I don't know of any other S3 command line tools but if nothing comes up here, it might be easiest to write your own.

Pick whatever language and Amazon SDK/Toolkit you prefer. Then you just need to list/retrieve the source bucket contents and copy each file (In parallel obviously)

Looking at the source for s3cmd-modification (and I admit I know nothing about python), it looks like they have not parallelised the bucket-to-bucket code but perhaps you could use the standard upload/download parallel code as a starting point to do this.

小开

As this is about Google's first hit on this subject, adding extra information.

'Cyno' made a newer version of s3cmd-modification, which now supports parallel bucket-to-bucket syncing. Exactly what I was waiting for as well.

Pull request is at https://github.com/pcorliss/s3cmd-modification/pull/2, his version at https://github.com/pearltrees/s3cmd-modification

小开

If you don't mind using the AWS console, you can:

Select all of the files/folders in the first bucket
Click Actions > Copy
Create a new bucket and select it
Click Actions > Paste

It's still fairly slow, but you can leave it alone and let it do its thing.

小开

AWS CLI seems to do the job perfectly, and has the bonus of being an officially supported tool.

aws s3 sync s3://mybucket s3://backup-mybucket

http://docs.aws.amazon.com/cli/latest/reference/s3/sync.html

Supports concurrent transfers by default.

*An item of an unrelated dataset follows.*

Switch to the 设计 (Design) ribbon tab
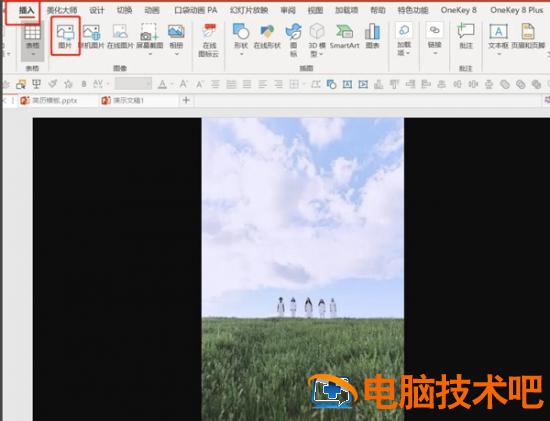Image resolution: width=550 pixels, height=421 pixels. point(96,11)
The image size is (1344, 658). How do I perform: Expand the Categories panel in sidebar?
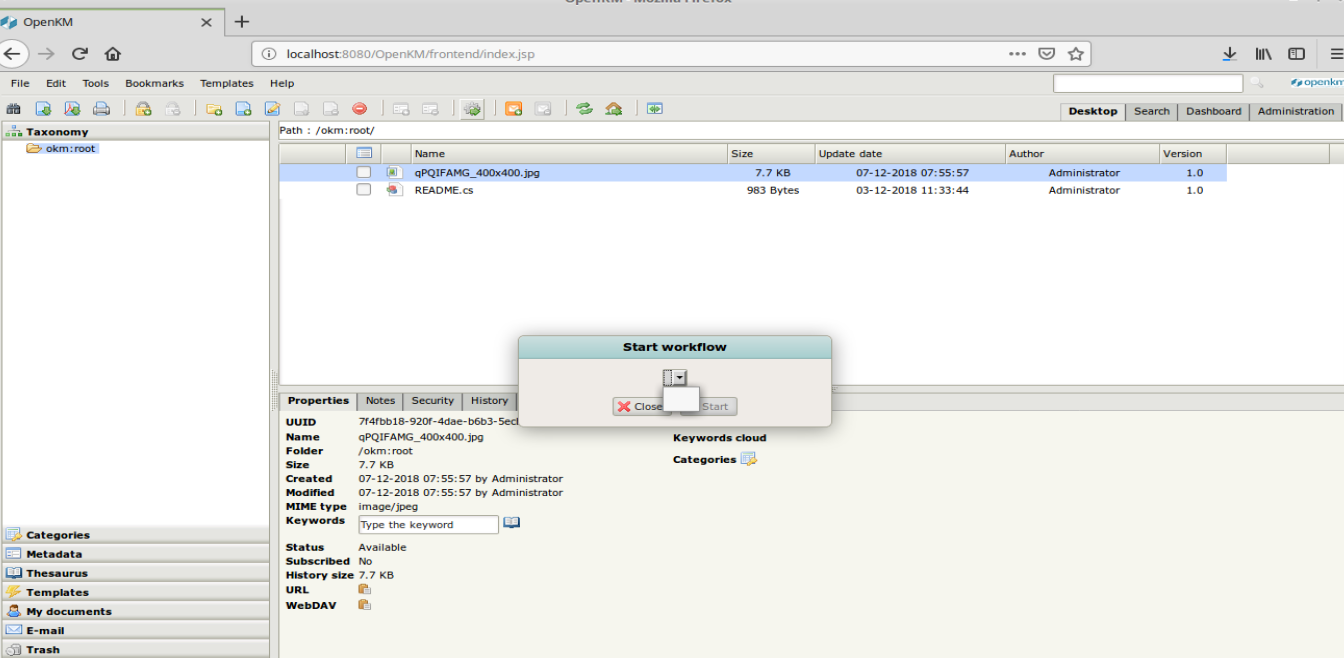click(58, 535)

See http://docs.aws.amazon.com/cli/latest/topic/s3-config.html#max-concurrent-requests

To quickly transfer a huge number of small files, run the script from an EC2 instance to decrease latency, and increase max_concurrent_requests to reduce the impact of latency. Eg:

aws configure set default.s3.max_concurrent_requests 200

小开

I have tried cloning two buckets using the AWS web console, the s3cmd and the AWS CLI. Although these methods works most of the time, they are painfully slow.

Then I found s3s3mirror : a specialized tool for syncing two S3 buckets. It's multi-threaded and a lot faster than the other approaches I have tried. I quickly moved Giga-bytes of data from one AWS region to another.

Check it out at https://github.com/cobbzilla/s3s3mirror, or download a Docker container from https://registry.hub.docker.com/u/pmoust/s3s3mirror/

小开

For adhoc solution use aws cli to sync between buckets:

aws s3 sync speed depends on:
- latency for an API call to S3 endpoint
- amount of API calls made in concurrent

To increase sync speed:
- run aws s3 sync from an AWS instance (c3.large on FreeBSD is OK ;-) )
- update ~/.aws/config with:
-- max_concurrent_requests = 128
-- max_queue_size = 8096

with following config and instance type I was able to sync bucket (309GB, 72K files, us-east-1) within 474 seconds.

For more generic solution consider - AWS DataPipeLine or S3 cross-region replication.

小开

a simple aws s3 cp s3://[original-bucket] s3://[backup-bucket] --recursive works well (assuming you have aws cli setup)

小开

Extending deadwards answer, in 2021 copying objects from one bucket to another takes not more than 2 minutes in AWS console for 1.2 GB data.

Create bucket, enter the bucket name, choose region, copy settings from existing bucket. Create bucket.
Once bucket created, go to the source bucket to which you want to copy the files from.
Select all (if needed or else you can choose desired files and folders), Actions > Copy.
In destination, you need to browse the bucket to which the files and folders to be copied.
Once click the copy button, all the files and folders are copied within a minute or two.

小开

if you have aws console access, use AWS cloudshell and

use below command

aws s3 sync s3://mybucket s3://backup-mybucket

no need to install AWS CLI or any tools.

Command taken from the best answer above. Cloudshell will make sure that your command runs smoothly even if you lose connection and faster too since its straight aws-to-aws. no local machine in between.